Received the email from Burning Shed, regarding a security breach. Some customer information was compromised, but not any credit card info. They are asking all customers to log-in & change their passwords.
The site is currently off-line, likely with security going through things.
Here is some of the email I received:
Dear Burning Shed Customer
We are sorry to inform you of a breach of security breach here at Burning Shed that has resulted in the unauthorised disclosure of some personal data. You were not in the group of people affected by this but we felt it was important to let you know.
If you have used the same password you used on burningshed.com anywhere else, please change it immediately.
The breach was discovered on Friday 17th April 2020 and is likely to have taken place on the 18th December 2018.
A hacker managed to download a section of our customer database. This consisted of some email addresses, plus the encrypted passwords for those email addresses. Our IT experts do not believe that postal addresses or any other information was accessed. Your email address and password were not included in this download.

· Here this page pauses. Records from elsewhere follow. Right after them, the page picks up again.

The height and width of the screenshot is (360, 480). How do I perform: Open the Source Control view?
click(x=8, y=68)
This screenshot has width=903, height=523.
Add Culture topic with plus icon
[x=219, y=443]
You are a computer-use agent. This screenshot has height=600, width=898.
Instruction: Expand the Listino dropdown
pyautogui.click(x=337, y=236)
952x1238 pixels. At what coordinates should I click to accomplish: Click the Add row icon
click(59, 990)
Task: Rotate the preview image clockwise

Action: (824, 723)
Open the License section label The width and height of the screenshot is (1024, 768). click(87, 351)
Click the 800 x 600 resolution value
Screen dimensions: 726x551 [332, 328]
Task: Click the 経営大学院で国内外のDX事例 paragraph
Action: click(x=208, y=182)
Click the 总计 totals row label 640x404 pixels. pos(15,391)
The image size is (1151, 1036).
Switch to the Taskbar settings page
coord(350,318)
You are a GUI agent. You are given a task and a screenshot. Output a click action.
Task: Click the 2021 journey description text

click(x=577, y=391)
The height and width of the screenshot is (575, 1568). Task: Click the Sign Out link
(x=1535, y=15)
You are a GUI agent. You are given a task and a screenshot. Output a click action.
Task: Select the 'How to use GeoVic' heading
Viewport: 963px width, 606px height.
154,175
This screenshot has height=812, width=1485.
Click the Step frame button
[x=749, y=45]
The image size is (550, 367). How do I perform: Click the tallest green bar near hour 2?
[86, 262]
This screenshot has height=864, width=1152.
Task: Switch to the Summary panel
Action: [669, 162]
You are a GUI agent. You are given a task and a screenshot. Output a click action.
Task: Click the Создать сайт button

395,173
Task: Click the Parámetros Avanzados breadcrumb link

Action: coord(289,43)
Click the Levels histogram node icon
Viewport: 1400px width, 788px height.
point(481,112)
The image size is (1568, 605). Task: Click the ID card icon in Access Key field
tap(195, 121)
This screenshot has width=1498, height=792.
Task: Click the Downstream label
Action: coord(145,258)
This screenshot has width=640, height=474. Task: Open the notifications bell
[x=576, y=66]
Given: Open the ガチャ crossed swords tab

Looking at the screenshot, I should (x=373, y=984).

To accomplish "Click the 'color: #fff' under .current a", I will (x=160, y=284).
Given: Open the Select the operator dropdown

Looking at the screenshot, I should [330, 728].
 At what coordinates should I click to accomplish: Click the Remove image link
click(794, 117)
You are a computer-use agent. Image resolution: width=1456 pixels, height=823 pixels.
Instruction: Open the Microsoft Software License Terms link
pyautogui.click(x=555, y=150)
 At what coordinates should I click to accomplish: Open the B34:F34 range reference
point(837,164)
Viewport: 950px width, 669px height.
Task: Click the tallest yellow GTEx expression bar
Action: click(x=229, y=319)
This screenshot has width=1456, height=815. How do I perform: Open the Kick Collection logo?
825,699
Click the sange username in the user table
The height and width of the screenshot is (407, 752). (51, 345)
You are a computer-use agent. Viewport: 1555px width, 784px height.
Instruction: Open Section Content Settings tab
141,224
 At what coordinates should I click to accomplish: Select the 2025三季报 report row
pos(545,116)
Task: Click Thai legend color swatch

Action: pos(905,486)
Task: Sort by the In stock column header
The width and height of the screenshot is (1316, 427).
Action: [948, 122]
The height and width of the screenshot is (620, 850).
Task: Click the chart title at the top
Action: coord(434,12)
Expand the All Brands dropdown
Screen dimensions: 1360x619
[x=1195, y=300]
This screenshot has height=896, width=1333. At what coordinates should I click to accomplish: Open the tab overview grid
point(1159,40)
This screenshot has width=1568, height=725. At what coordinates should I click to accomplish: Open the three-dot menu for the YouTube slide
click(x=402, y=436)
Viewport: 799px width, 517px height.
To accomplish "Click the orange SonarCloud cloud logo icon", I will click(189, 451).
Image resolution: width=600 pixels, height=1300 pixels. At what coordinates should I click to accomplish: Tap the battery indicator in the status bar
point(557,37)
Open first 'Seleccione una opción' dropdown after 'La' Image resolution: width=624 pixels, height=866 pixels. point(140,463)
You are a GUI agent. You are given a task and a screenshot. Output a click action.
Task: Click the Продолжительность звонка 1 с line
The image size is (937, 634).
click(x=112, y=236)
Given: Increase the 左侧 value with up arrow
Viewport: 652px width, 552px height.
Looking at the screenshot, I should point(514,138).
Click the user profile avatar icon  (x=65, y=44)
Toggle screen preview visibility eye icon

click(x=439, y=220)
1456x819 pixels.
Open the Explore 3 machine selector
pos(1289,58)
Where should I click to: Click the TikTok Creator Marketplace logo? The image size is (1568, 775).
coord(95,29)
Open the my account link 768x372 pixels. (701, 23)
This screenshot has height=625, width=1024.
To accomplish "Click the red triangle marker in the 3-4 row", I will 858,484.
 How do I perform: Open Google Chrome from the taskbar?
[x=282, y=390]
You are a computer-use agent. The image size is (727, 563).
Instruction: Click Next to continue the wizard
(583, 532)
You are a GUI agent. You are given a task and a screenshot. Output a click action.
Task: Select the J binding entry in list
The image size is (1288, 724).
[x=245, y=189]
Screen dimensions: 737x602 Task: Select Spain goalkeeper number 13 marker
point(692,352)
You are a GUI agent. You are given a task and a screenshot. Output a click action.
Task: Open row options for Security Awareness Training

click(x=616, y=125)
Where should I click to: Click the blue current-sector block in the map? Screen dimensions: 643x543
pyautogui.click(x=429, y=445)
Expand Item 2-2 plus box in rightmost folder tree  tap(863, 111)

However, we know that the hackers did decrypt some of the account passwords. We do not think your password was compromised but if you have used your Burning Shed password on anywhere else online then we recommend that you change it as soon as possible (especially if you also use the same email address to login to that site).
We can however guarantee that no payment information of any kind was compromised as part of this breach. We do not hold any of your credit card or PayPal details on our database. They have not been compromised. You do NOT need to cancel your credit card or PayPal account.
.
But you don't learn until you make a mistake. Using the same password to all accounts is the biggest mistake you can ever make. So, I was one of their victims, unfortunately. Because I'm stupid, and I wrote the same password to any social networks, online shops. Yep, I lost some money from my card. It was a good lesson for me, and I think for anybody who is reading this. I warn you to change your password. And be attentive at scams. This is a good article http://wpaudioplayer.com/ about how you differentiate a scam from a reliable website.
Yes. Pretty painless.
👍
Just reset my password. Worked smoothly for me.
.
😎
I’ve just managed (after a few attempts) to log in using the temporary email password and have finally set up a new strong password.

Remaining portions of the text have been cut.